**ASSIGNMENT**
Retype every entry in its entirety, without alteration.

**MATERIAL FOR THIS TASK**

BEGIN

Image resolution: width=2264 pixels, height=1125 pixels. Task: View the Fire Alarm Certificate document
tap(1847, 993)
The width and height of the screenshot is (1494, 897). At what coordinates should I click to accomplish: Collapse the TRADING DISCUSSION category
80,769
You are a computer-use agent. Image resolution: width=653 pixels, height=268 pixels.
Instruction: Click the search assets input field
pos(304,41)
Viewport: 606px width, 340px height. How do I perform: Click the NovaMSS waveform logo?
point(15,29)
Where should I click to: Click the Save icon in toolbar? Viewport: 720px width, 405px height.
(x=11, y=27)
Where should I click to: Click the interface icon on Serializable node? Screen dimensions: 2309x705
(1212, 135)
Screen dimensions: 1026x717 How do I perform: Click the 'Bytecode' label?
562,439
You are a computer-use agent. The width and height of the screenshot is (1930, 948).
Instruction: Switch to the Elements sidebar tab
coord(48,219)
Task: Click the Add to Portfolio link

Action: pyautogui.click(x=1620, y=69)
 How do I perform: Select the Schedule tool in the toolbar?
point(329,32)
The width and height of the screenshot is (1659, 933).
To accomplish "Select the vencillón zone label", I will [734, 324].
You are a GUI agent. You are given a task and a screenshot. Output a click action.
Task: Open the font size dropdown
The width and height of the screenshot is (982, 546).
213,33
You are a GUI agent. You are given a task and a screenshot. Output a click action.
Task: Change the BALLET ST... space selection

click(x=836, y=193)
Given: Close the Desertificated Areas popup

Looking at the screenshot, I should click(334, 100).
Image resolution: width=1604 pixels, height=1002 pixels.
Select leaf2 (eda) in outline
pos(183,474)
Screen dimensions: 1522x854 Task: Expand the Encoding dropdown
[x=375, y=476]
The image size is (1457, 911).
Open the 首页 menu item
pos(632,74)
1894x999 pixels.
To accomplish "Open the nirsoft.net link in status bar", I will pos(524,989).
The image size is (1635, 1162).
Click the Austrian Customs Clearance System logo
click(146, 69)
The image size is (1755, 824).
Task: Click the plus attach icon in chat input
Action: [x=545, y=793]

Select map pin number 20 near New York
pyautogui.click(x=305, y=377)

END

**OUTPUT FOR THIS TASK**
Image resolution: width=2264 pixels, height=1125 pixels. Task: View the Fire Alarm Certificate document
tap(1847, 993)
The width and height of the screenshot is (1494, 897). At what coordinates should I click to accomplish: Collapse the TRADING DISCUSSION category
80,769
You are a computer-use agent. Image resolution: width=653 pixels, height=268 pixels.
Instruction: Click the search assets input field
pos(304,41)
Viewport: 606px width, 340px height. How do I perform: Click the NovaMSS waveform logo?
point(15,29)
Where should I click to: Click the Save icon in toolbar? Viewport: 720px width, 405px height.
(x=11, y=27)
Where should I click to: Click the interface icon on Serializable node? Screen dimensions: 2309x705
(1212, 135)
Screen dimensions: 1026x717 How do I perform: Click the 'Bytecode' label?
562,439
You are a computer-use agent. The width and height of the screenshot is (1930, 948).
Instruction: Switch to the Elements sidebar tab
coord(48,219)
Task: Click the Add to Portfolio link

Action: pyautogui.click(x=1620, y=69)
 How do I perform: Select the Schedule tool in the toolbar?
point(329,32)
The width and height of the screenshot is (1659, 933).
To accomplish "Select the vencillón zone label", I will [734, 324].
You are a GUI agent. You are given a task and a screenshot. Output a click action.
Task: Open the font size dropdown
The width and height of the screenshot is (982, 546).
213,33
You are a GUI agent. You are given a task and a screenshot. Output a click action.
Task: Change the BALLET ST... space selection

click(x=836, y=193)
Given: Close the Desertificated Areas popup

Looking at the screenshot, I should click(334, 100).
Image resolution: width=1604 pixels, height=1002 pixels.
Select leaf2 (eda) in outline
pos(183,474)
Screen dimensions: 1522x854 Task: Expand the Encoding dropdown
[x=375, y=476]
The image size is (1457, 911).
Open the 首页 menu item
pos(632,74)
1894x999 pixels.
To accomplish "Open the nirsoft.net link in status bar", I will pos(524,989).
The image size is (1635, 1162).
Click the Austrian Customs Clearance System logo
click(146, 69)
The image size is (1755, 824).
Task: Click the plus attach icon in chat input
Action: [x=545, y=793]

Select map pin number 20 near New York
pyautogui.click(x=305, y=377)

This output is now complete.